• [SET EXERCISE A]: In the MARSOC post, list the challenges the statement says it will discuss.
• [SET EXERCISE B]: Reproduce part of the MARSOC post word for word, starting at "U.S. MARINE CORPS FORCES SPECIAL OPERATIONS COMMAND​Mr." and ending after "War on Terror.".

──────── DOCUMENT SEGMENT

# MARSOC: STATEMENT OF MAJOR GENERAL DENNIS J. HEJLIK



## Boondocksaint375 (Jun 9, 2007)

Pretty neat; I found this on the House Armed Services Committee website. It gives better insight into MARSOC than the MARSOC website does.​ 

STATEMENT OF 
MAJOR GENERAL DENNIS J. HEJLIK, U.S. MARINE CORPS 
COMMANDER 
U.S. MARINE CORPS FORCES SPECIAL OPERATIONS COMMAND 
BEFORE THE 
HOUSE ARMED SERVICES COMMITTEE 
ON TERRORISM, UNCONVENTIONAL THREATS, AND CAPABILITIES 
JANUARY 31, 2007​ 


U.S. MARINE CORPS FORCES SPECIAL OPERATIONS COMMAND​Mr. Chairman, Congressman Thornberry, and distinguished members of the Committee, thank you for the opportunity to appear before you today to discuss the current manning, equipping, and readiness challenges facing the United States Marine Corps Forces Special Operations Command (MARSOC). On behalf of the Marines, Sailors, and Department of Defense Civil Servants of MARSOC, and their family members, I want to express our gratitude. With your support, MARSOC has gone from an operational concept to a forward deployed capability consisting of a special operations company and foreign advisor teams combating our nation’s adversaries in the Global War on Terror. 
Quadrennial Defense Review 2005 mandated that US Special Operations Command (USSOCOM) "establish a MARSOC composed of 2600 Marines and Navy personnel to train foreign military units and conduct direct action and special reconnaissance." MARSOC is currently progressing on schedule with the build plan for personnel and equipment agreed to by USSOCOM and USMC and is due to reach full operational capability by the end of September 2008.

────────────────
──────── DATA SHOWN

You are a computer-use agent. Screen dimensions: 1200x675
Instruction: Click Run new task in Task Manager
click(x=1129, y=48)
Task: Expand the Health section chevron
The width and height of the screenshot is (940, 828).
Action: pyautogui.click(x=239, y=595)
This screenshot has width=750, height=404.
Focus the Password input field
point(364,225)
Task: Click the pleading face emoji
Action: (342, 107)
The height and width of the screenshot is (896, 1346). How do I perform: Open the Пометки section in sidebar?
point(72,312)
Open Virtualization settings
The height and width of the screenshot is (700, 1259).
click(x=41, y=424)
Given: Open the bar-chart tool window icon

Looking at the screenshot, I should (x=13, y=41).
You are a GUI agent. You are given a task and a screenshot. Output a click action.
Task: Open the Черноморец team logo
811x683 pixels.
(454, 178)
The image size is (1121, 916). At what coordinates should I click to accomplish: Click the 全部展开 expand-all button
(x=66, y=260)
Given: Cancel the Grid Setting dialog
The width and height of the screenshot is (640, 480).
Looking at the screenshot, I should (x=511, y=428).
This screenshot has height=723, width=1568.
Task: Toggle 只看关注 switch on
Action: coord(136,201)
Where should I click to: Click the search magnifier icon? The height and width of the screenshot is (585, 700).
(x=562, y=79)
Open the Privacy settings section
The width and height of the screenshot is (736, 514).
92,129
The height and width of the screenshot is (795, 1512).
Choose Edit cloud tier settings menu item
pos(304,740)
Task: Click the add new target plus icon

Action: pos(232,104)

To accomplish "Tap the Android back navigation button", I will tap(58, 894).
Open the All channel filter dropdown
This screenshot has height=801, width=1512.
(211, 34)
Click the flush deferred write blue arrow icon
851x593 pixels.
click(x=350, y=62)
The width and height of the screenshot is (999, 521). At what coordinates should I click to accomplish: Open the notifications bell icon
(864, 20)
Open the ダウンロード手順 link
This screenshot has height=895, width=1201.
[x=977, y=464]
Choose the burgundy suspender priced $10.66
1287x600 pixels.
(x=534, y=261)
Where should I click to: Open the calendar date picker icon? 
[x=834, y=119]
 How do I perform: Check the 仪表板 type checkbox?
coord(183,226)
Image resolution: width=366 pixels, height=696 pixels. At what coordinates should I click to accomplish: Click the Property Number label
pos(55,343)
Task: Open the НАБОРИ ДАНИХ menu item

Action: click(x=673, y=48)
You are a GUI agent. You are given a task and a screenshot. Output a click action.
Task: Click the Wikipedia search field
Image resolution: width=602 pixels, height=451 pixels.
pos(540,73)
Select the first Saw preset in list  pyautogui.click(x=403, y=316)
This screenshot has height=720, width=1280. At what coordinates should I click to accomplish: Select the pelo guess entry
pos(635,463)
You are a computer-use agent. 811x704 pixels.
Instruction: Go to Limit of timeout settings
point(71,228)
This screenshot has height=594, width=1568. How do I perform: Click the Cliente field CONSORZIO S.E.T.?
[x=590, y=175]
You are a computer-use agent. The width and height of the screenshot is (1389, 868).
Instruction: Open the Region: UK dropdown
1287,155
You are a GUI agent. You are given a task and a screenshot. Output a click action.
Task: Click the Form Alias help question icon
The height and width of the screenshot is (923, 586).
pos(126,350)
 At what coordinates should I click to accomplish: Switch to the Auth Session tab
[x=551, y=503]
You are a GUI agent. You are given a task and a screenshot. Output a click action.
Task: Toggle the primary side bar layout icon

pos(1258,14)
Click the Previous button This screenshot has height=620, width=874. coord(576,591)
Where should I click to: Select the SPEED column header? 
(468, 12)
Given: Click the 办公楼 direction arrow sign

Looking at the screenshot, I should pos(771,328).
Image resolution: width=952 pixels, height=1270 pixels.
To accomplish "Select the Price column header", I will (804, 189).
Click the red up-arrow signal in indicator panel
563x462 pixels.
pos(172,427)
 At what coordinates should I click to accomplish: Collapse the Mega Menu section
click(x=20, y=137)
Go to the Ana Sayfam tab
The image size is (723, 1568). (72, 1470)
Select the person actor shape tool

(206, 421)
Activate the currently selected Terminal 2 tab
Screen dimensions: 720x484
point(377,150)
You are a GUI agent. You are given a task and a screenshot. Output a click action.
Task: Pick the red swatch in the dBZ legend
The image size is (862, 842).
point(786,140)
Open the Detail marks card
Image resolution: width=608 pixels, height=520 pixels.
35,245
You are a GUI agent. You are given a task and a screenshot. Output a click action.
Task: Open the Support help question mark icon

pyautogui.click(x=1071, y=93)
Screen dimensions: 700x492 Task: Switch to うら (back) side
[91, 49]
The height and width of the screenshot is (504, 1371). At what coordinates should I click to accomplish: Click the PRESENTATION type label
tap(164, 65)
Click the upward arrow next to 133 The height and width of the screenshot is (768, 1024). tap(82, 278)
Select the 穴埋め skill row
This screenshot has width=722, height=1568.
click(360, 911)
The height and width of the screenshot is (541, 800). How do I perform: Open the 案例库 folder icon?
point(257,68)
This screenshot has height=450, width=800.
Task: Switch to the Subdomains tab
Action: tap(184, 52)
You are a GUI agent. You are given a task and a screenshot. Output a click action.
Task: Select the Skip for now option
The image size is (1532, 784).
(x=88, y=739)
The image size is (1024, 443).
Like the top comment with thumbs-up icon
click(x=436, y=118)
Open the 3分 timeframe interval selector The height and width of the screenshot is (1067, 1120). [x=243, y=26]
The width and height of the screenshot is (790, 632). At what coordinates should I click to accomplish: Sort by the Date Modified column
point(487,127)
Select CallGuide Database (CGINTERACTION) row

────────────────

• [COMPLETE ANSWER A]: Manning, equipping, readiness

• [COMPLETE ANSWER B]:
U.S. MARINE CORPS FORCES SPECIAL OPERATIONS COMMAND​Mr. Chairman, Congressman Thornberry, and distinguished members of the Committee, thank you for the opportunity to appear before you today to discuss the current manning, equipping, and readiness challenges facing the United States Marine Corps Forces Special Operations Command (MARSOC). On behalf of the Marines, Sailors, and Department of Defense Civil Servants of MARSOC, and their family members, I want to express our gratitude. With your support, MARSOC has gone from an operational concept to a forward deployed capability consisting of a special operations company and foreign advisor teams combating our nation’s adversaries in the Global War on Terror.